O processo contra-revolucionário

Passados cinco anos, pareceria que a contra-revolução venceu. Mas os processos revolucionários são longos e complexos e devem ser julgados no tempo. Certamente, as desigualdades sociais e as principais causas que provocaram as revoltas de 2011 estão ainda presentes nos referidos países mesmo nesta fase de nova repressão de qualquer movimento de protesto. Isto faz esperar na possibilidade de que as coisas no tempo mudem e as reivindicações de rua voltem a estar no centro da agenda política e a levar a uma mais concreta distribuição da riqueza, a maiores direitos e liberdades individuais e também a uma abertura democrática. Se isto acontecer, contam muito as dinâmicas geopolíticas.

Os Estados Unidos viram com muito entusiasmo os movimentos de rua de 2011 depois do discurso do presidente Barack Obama na Universidade do Cairo, em 2009. E todavia nunca defenderam efetivamente os resultados eleitorais, por exemplo, no Cairo, ameaçando, isso sim, o corte nas ajudas financeiras depois do golpe de 2013, embora sem nunca o pôr em prática de maneira incisiva.

A Rússia de Vladimir Putin decidiu, pelo contrário, apoiar o regresso do autoritarismo ao Egito com a ascensão de Abdel Fattah al-Sisi, na Líbia com as tentativas de tomada do poder de Khalifa Haftar e ainda mais na Síria com o apoio concedido a Bashar al-Assad. A isto tem de se acrescentar as relações transnacionais entre ativistas do Norte de África e do Médio Oriente, os protestos dos Occupy e outros movimentos sociais europeus que combateram a crise da representação democrática e as desigualdades na Europa.

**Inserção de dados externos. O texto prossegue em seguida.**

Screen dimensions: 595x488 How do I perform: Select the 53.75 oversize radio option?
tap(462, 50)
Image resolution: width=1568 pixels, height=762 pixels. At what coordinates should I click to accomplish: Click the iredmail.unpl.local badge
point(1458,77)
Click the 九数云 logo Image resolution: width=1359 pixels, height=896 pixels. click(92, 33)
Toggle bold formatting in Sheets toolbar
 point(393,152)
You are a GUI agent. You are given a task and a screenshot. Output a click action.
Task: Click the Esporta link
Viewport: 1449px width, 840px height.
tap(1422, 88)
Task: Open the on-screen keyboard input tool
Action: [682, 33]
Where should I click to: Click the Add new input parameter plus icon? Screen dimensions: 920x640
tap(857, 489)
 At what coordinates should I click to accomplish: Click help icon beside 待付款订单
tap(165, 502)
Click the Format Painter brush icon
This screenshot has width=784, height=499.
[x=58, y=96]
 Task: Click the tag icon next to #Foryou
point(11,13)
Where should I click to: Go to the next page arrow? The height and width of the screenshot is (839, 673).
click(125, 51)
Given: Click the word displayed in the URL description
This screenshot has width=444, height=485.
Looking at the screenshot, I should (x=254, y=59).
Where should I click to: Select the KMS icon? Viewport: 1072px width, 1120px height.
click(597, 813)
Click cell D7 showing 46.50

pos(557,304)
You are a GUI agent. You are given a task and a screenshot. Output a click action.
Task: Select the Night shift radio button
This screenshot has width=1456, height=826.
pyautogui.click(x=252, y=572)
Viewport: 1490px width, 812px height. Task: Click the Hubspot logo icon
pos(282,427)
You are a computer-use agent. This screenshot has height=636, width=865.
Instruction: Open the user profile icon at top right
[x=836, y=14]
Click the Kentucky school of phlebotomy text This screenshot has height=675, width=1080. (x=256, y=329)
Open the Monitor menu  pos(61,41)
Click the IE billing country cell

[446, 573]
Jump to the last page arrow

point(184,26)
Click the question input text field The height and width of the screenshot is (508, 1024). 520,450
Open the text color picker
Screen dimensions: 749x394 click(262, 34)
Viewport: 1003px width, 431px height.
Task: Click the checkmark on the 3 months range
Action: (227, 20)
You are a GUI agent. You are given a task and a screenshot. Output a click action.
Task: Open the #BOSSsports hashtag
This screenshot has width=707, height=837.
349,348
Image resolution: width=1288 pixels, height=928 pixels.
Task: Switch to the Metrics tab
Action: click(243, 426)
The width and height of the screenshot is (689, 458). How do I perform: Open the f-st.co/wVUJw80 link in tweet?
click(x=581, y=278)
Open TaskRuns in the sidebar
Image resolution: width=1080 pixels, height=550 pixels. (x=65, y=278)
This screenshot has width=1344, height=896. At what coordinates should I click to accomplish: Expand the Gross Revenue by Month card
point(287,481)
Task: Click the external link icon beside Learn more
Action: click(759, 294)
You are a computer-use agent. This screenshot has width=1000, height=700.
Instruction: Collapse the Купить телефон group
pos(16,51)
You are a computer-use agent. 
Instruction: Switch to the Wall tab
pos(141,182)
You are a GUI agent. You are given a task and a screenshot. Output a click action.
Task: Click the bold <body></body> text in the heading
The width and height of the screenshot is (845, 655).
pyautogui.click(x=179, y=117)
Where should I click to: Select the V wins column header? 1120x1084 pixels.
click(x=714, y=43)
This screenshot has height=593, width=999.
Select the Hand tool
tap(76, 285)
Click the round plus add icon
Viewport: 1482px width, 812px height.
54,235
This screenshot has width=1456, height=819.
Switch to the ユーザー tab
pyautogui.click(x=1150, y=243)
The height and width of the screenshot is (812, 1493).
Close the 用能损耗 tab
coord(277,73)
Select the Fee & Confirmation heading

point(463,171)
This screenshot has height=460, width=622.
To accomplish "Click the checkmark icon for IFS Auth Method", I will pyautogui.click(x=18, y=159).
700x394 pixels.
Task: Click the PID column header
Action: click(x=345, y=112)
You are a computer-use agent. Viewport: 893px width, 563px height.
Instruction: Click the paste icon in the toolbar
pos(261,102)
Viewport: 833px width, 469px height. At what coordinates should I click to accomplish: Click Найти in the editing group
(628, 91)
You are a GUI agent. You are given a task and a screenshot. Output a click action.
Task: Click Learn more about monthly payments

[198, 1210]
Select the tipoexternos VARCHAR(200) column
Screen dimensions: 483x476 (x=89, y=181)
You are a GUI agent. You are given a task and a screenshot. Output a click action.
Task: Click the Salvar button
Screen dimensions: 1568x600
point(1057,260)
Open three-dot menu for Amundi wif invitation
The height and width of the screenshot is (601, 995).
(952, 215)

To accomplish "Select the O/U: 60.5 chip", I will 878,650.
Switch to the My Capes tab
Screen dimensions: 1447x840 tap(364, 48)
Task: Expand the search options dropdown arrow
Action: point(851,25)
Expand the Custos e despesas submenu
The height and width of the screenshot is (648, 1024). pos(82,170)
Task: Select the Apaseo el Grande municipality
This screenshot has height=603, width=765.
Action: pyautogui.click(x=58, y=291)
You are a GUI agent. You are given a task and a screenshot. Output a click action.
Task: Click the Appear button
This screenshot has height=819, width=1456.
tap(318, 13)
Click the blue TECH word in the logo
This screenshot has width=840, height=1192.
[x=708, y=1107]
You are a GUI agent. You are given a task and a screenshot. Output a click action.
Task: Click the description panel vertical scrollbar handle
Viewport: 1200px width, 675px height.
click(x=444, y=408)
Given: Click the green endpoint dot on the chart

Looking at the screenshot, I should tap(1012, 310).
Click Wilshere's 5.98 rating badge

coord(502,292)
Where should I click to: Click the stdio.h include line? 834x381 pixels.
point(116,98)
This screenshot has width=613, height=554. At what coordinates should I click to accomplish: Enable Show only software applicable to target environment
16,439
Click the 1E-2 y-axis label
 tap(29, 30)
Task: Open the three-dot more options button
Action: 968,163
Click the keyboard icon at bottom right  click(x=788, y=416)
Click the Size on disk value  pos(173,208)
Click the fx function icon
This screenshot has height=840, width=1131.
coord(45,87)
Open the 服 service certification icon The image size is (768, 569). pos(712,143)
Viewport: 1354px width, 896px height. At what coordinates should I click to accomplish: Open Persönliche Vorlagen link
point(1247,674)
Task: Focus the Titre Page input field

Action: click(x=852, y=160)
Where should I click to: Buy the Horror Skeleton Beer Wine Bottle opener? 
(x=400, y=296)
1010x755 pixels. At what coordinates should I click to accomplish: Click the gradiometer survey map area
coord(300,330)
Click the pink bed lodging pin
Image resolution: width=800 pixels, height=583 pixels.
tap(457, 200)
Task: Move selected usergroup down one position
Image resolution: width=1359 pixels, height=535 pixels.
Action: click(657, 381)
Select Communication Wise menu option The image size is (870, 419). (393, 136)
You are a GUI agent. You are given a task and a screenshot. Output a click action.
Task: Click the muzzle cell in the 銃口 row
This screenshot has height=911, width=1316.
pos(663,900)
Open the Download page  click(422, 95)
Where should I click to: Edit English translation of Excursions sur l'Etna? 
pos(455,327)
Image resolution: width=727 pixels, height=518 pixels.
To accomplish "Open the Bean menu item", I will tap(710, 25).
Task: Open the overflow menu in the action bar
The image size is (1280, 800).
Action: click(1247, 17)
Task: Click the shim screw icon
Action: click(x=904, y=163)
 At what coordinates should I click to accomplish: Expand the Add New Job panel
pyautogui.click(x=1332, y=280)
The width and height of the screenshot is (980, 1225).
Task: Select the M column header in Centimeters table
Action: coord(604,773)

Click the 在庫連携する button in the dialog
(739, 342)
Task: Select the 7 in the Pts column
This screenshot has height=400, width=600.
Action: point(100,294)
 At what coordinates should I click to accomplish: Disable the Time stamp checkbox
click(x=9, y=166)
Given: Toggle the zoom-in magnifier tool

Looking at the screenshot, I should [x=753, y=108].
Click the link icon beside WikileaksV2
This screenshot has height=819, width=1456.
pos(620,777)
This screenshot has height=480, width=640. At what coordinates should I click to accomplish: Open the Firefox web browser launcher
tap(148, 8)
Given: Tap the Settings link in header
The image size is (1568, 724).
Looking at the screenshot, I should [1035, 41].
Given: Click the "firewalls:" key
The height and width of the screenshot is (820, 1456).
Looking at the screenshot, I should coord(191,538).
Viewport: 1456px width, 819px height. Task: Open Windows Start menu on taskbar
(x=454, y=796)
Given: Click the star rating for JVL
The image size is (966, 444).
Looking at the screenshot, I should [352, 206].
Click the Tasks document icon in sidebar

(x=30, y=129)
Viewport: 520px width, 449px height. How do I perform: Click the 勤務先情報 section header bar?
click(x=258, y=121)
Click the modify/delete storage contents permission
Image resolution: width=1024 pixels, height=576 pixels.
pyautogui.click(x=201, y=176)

As revoltas de 2011 talvez não fossem necessariamente inspiradas pela necessidade de democracia nos países onde rebentaram, mas pelas reivindicações do fim dos regimes securitários e injustos. Com o tempo acabaram por encarnar um processo irreprimível que está a redesenhar as fronteiras geográficas e políticas de toda a região com repercussões significativas também do outro lado do Mediterrâneo.’